WHAT YOU NEED TO DO:
No picture belongs in the copy. Repeat each line below exactly.

Stored data entries:
- - -

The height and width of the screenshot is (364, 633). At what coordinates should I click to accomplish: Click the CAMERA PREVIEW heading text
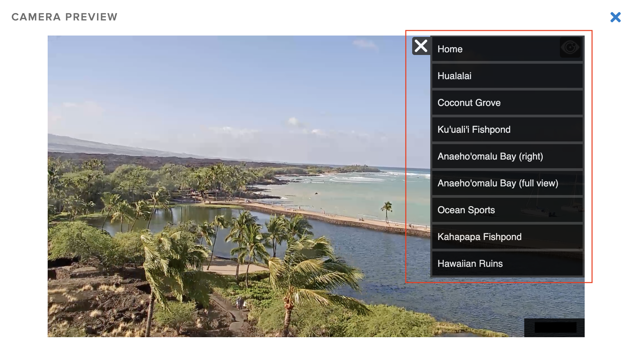tap(64, 17)
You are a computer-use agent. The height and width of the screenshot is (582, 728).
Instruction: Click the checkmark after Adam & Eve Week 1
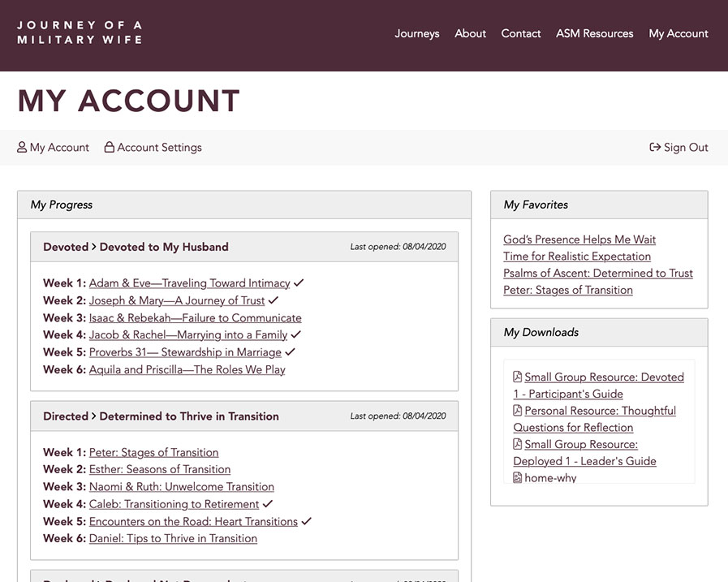tap(299, 282)
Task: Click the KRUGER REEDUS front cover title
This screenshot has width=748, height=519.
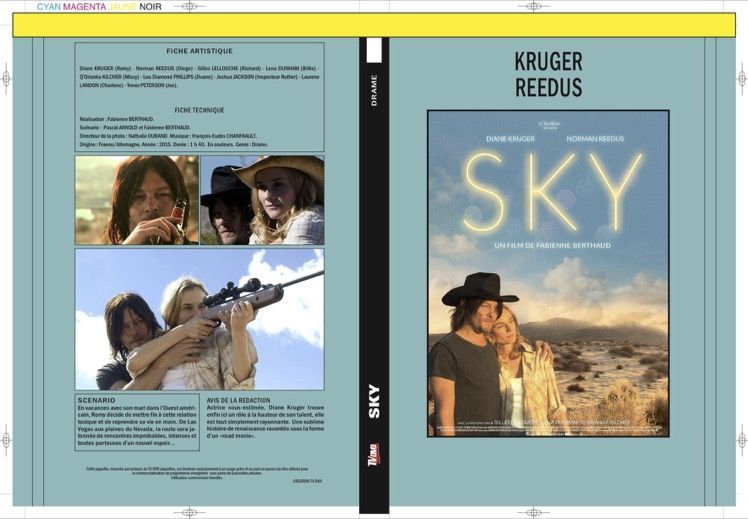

- - -

RESULT:
The height and width of the screenshot is (364, 633). At what coordinates should I click to accomplish: Click the CAMERA PREVIEW heading text
tap(64, 17)
You are a computer-use agent. The height and width of the screenshot is (582, 728).
Instruction: Click the checkmark after Adam & Eve Week 1
tap(299, 282)
Task: Click the KRUGER REEDUS front cover title
This screenshot has width=748, height=519.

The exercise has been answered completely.